L'industrie aérienne argumente qu'il n'y a tout simplement pas suffisamment d'eSAF produit actuellement, et que les coûts de production élevés rendent improbable une disponibilité en volume d'ici 2030. Contrairement à d'autres types de SAF dérivés d'huiles de cuisson usagées, de biomasse ou de déchets, les eSAF, aussi appelés carburants « Power-to-Liquid » (PtL), sont élaborés à partir de sources d'énergie renouvelable autres que la biomasse, comme l'énergie éolienne et solaire. Le processus implique l'utilisation d'énergie renouvelable et d'eau pour produire de l'hydrogène via électrolyse. Cet hydrogène est ensuite combiné avec du CO2 pour former du gaz de synthèse (syngas), qui est finalement transformé en carburant.

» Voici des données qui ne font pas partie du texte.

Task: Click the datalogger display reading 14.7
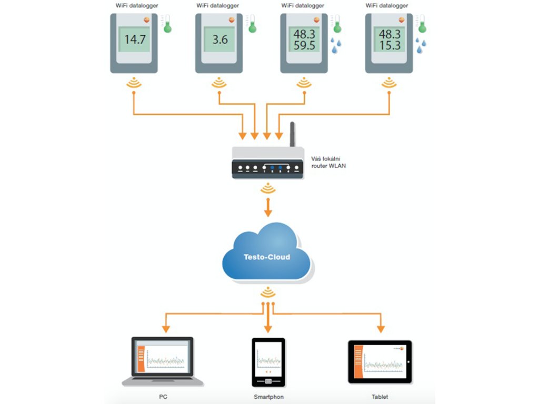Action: click(x=134, y=39)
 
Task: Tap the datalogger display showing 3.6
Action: click(x=219, y=39)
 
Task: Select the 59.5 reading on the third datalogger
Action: click(x=305, y=46)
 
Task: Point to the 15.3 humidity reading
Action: click(x=390, y=46)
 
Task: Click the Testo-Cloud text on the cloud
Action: click(x=267, y=257)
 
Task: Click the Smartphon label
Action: click(x=268, y=397)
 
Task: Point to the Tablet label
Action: click(x=380, y=397)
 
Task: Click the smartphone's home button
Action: click(x=268, y=381)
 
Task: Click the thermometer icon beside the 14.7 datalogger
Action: click(x=167, y=24)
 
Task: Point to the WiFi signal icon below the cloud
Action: click(x=268, y=292)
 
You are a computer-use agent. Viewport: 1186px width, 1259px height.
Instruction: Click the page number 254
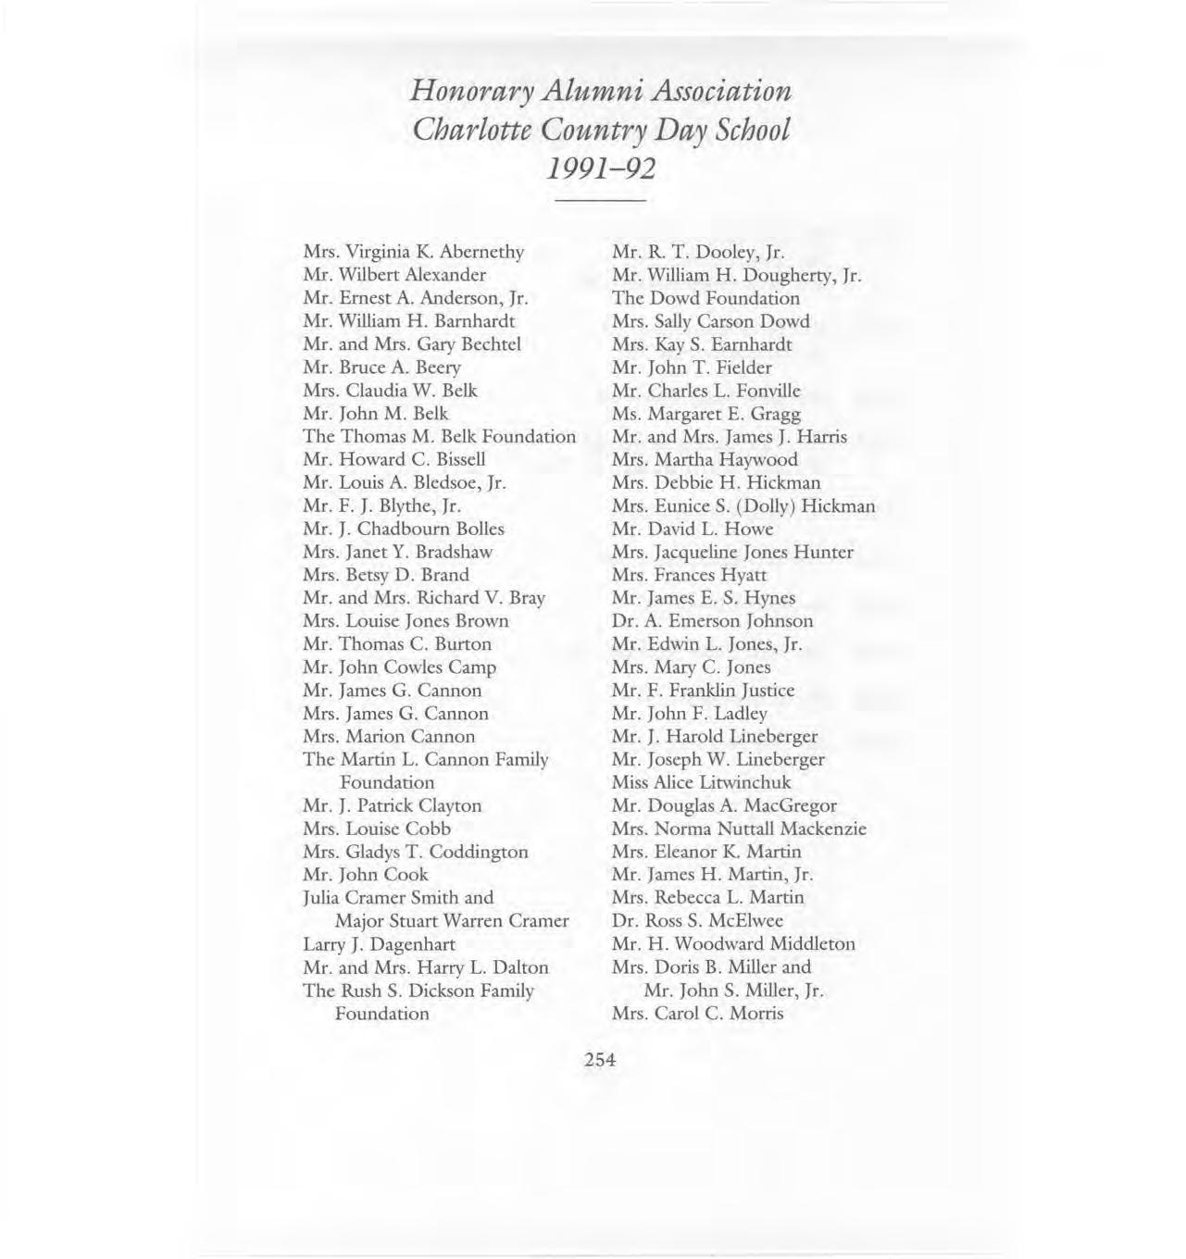click(600, 1060)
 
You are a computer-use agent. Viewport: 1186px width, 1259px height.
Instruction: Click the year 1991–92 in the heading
click(600, 169)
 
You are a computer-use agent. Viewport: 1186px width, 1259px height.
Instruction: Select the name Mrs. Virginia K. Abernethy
click(413, 252)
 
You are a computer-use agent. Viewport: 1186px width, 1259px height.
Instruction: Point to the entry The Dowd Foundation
click(705, 298)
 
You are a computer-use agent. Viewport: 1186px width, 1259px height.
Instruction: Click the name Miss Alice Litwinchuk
click(701, 782)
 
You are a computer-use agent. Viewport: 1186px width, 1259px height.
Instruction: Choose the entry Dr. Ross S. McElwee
click(697, 920)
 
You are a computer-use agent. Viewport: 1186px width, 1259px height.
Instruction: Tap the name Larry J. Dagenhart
click(379, 944)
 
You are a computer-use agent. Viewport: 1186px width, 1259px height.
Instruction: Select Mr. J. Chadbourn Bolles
click(403, 529)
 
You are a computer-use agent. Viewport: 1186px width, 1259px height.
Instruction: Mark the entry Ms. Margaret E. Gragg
click(705, 414)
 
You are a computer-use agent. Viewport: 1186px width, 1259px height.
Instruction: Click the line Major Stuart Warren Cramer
click(451, 921)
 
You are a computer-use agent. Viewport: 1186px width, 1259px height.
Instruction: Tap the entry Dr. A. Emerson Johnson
click(712, 621)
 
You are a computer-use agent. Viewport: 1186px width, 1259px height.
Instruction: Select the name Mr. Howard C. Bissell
click(393, 459)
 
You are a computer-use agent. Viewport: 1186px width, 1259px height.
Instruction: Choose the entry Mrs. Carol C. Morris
click(697, 1013)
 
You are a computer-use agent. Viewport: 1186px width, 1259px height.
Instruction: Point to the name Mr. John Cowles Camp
click(399, 667)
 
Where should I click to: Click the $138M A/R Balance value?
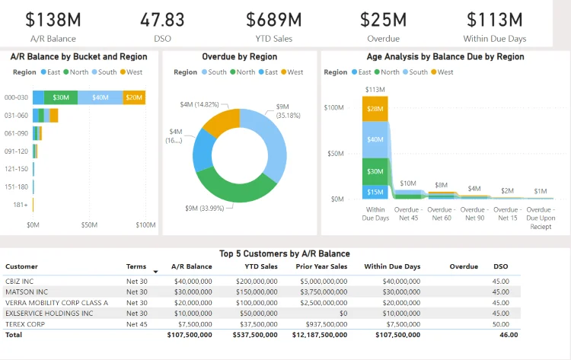53,20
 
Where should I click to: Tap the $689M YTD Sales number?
274,20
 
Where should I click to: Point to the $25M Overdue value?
384,20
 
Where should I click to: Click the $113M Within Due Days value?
495,20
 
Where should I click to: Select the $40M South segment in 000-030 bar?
100,97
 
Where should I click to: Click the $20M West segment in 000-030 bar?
134,97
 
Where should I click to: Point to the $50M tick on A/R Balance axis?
89,225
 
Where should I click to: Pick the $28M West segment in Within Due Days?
375,109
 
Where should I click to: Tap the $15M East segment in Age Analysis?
375,192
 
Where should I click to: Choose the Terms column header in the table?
136,266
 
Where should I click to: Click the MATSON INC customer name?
27,292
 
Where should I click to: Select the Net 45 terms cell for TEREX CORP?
137,323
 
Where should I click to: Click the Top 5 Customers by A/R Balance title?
284,253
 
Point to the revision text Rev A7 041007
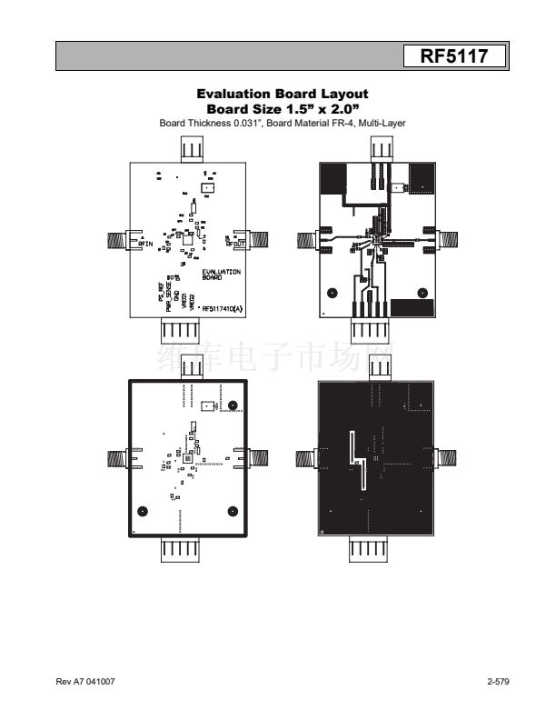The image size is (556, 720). [x=86, y=682]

Le défi économique de l'eSAF
Le principal frein à l'adoption massive des eSAF réside dans leur coût, comme le souligne le géant de l'énergie BP. « L'eSAF est encore en phase de développement et son coût de production et d'achat est considérablement plus élevé. Il peut actuellement représenter huit fois le prix du kérosène conventionnel et deux à trois fois le coût des SAF produits à partir de HEFA ou de déchets municipaux solides (MSW) », explique BP, qui avait initialement manifesté son intérêt pour ce marché avant de recentrer sa stratégie sur l'exploration et la production d'hydrocarbures.

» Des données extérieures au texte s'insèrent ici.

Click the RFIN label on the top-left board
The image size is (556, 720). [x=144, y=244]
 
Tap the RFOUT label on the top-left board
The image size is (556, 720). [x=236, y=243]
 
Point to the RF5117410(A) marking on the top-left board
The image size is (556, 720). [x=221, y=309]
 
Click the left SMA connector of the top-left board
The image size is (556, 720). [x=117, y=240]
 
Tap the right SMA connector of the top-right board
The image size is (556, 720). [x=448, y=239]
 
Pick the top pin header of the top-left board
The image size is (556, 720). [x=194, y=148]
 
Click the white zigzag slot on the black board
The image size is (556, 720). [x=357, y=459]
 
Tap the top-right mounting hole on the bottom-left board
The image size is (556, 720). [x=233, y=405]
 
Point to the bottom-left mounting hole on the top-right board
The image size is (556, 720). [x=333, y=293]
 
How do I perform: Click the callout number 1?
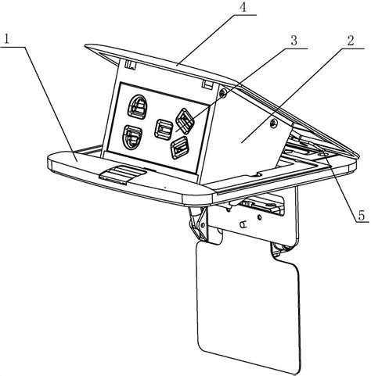click(6, 39)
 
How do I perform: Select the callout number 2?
click(350, 41)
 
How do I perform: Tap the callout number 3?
click(294, 41)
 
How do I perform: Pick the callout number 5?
click(362, 216)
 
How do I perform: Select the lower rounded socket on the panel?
click(133, 138)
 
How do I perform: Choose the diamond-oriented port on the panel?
click(186, 120)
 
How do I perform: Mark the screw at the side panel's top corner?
click(223, 93)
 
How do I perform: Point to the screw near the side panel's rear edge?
click(273, 124)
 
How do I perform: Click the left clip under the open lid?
click(130, 65)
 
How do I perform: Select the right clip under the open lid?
click(207, 84)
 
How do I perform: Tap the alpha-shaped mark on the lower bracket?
click(244, 224)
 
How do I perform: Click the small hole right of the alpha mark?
click(259, 217)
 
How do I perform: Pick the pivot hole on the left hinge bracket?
click(202, 224)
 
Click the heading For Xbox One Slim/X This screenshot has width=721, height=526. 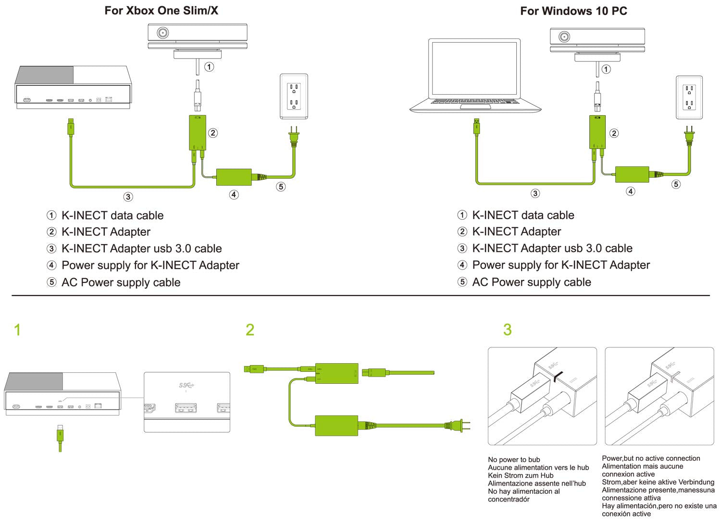(x=161, y=11)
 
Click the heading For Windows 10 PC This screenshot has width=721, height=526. (x=573, y=11)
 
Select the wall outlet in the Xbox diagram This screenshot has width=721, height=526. (x=294, y=96)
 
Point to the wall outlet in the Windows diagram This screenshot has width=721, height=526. (x=689, y=97)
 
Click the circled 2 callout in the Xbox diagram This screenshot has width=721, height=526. (x=213, y=133)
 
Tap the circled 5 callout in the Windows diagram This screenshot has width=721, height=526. (x=676, y=184)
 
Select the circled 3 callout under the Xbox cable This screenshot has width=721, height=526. (x=128, y=196)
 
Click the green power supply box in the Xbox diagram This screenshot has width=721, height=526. (x=234, y=177)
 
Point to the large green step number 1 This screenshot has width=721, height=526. (x=17, y=330)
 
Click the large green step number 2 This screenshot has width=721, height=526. (x=250, y=330)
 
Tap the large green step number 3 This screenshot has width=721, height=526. (x=508, y=330)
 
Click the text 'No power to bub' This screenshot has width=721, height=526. (x=514, y=460)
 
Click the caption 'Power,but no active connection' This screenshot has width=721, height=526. (x=651, y=458)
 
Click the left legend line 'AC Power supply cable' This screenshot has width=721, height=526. (x=121, y=282)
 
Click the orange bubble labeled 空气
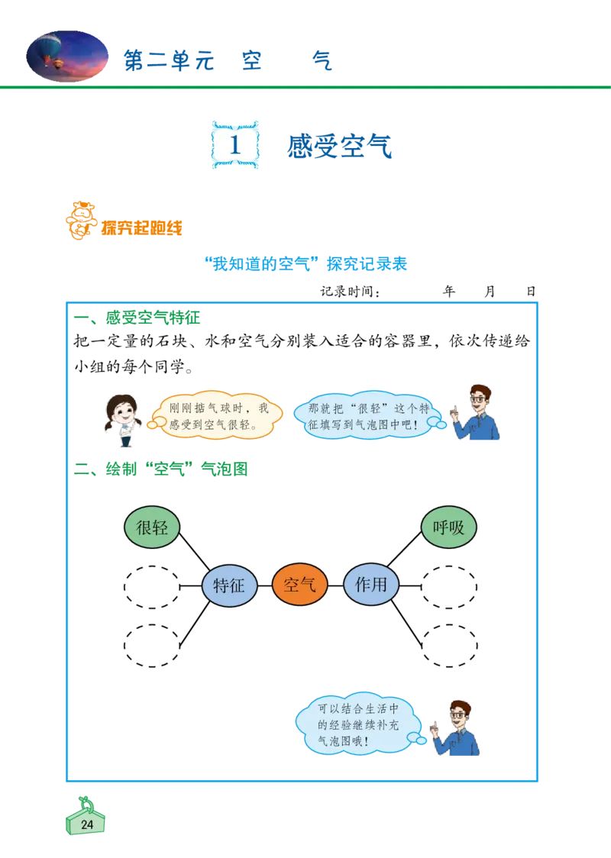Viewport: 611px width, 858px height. pos(299,585)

Cette disparity tarifaire pose un dilemme majeur pour les compagnies aériennes, qui doivent déjà composer avec des marges serrées et une forte concurrence. La transition vers des carburants plus écologiques est une nécessité absolue pour l'avenir du secteur, mais elle doit impérativement être réalisable économiquement et techniquement. Les discussions en cours entre les compagnies et les régulateurs européens visent à trouver un équilibre entre les impératifs environnementaux et la viabilité opérationnelle des compagnies aériennes.

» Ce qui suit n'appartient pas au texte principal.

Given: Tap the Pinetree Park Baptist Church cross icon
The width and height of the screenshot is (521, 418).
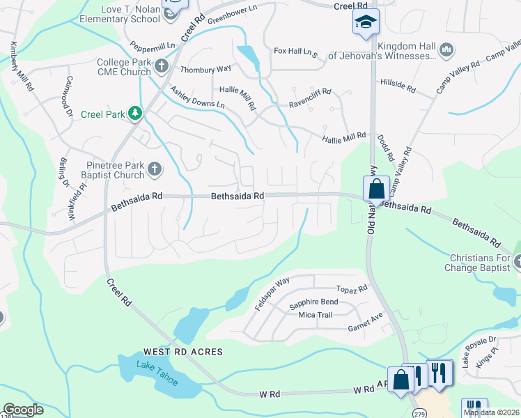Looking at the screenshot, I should pyautogui.click(x=155, y=168).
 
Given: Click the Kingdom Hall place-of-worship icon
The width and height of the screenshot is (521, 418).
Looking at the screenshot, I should pyautogui.click(x=447, y=49).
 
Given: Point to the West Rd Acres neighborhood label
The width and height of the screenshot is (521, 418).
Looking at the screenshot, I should pyautogui.click(x=183, y=352).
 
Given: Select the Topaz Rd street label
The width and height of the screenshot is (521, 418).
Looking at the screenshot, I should pyautogui.click(x=352, y=288).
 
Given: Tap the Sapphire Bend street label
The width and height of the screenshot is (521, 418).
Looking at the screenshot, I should pyautogui.click(x=313, y=302).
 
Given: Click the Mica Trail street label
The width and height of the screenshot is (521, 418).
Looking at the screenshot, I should pyautogui.click(x=315, y=315).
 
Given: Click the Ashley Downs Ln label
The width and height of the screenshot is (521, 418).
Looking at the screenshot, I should pyautogui.click(x=198, y=98).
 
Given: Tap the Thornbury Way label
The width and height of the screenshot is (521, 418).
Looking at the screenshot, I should pyautogui.click(x=205, y=70).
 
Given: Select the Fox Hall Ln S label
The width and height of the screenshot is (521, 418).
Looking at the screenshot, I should pyautogui.click(x=295, y=52).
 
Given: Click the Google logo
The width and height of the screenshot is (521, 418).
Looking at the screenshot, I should pyautogui.click(x=24, y=410).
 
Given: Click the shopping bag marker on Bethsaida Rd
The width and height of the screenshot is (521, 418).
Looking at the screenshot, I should pyautogui.click(x=376, y=188).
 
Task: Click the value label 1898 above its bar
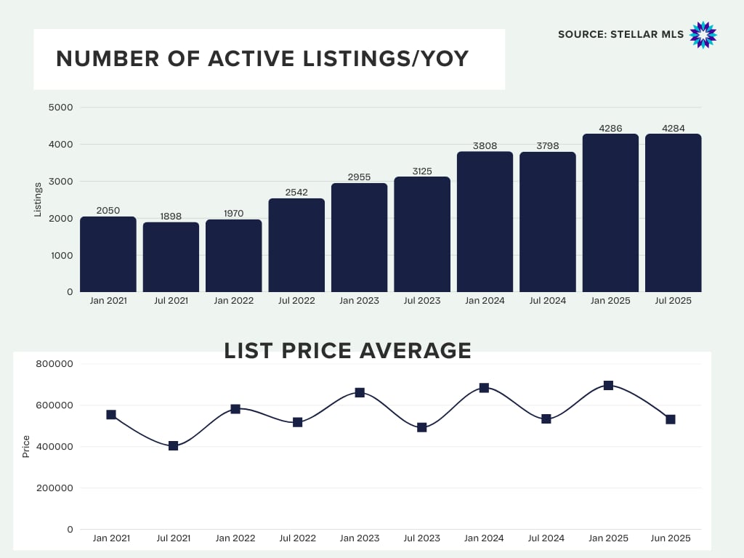click(171, 216)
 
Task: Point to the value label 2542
click(296, 193)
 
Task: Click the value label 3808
click(485, 146)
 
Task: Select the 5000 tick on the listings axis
click(61, 108)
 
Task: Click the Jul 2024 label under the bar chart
click(548, 301)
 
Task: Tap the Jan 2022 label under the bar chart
click(234, 301)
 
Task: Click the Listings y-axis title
click(38, 199)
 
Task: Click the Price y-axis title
click(26, 446)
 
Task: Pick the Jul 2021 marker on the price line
click(173, 445)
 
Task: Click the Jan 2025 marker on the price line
click(608, 385)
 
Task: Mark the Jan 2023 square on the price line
click(360, 392)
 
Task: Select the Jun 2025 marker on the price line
click(671, 419)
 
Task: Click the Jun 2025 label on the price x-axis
click(671, 538)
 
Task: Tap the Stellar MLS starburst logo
click(703, 35)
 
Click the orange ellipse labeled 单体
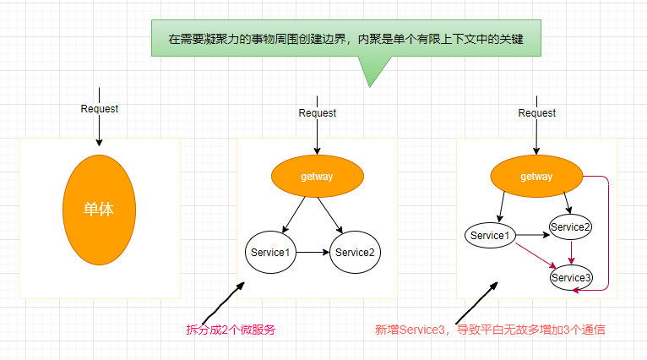99,209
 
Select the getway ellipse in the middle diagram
317,177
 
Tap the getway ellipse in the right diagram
536,177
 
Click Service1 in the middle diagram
270,252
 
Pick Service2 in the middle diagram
354,252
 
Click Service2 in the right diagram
571,226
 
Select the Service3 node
572,277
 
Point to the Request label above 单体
99,108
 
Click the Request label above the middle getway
317,112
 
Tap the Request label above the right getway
536,112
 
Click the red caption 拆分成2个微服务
231,330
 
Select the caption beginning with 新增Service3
490,330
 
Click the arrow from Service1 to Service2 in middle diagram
313,252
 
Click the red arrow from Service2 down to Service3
572,252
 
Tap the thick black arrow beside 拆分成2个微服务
223,300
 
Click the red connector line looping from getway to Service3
608,237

Perspectives pour les investisseurs et les marchés
Cette divergence de vues entre l'industrie aérienne et la Commission européenne sur les carburants synthétiques soulève des questions importantes pour les investisseurs. Le secteur de l'aviation, déjà fragilisé par des années de crises, cherche des solutions de décarbonation viables. Le coût élevé de l'eSAF, comparé aux carburants conventionnels ou même à d'autres formes de SAF, représente un obstacle majeur qui pourrait retarder les objectifs climatiques si aucune solution n'est trouvée.
Les marchés financiers suivront de près l'évolution de ces négociations. Un report des mandats d'eSAF pourrait temporairement soulager la pression sur les coûts des compagnies aériennes comme Air France-KLM ou Lufthansa, mais il pourrait aussi ralentir les investissements dans les technologies de production d'eSAF. À l'inverse, un maintien des objectifs stricts pourrait accélérer le développement de la filière, mais au risque de fragiliser davantage les transporteurs aériens les moins bien positionnés financièrement. Les compagnies aériennes européennes sont particulièrement exposées, tout comme les fabricants d'avions comme Airbus, qui parient sur la transition énergétique du secteur. Les producteurs d'énergie et de produits chimiques, potentiels fournisseurs d'eSAF, pourraient également voir leurs plans d'affaires affectés par ces décisions réglementaires.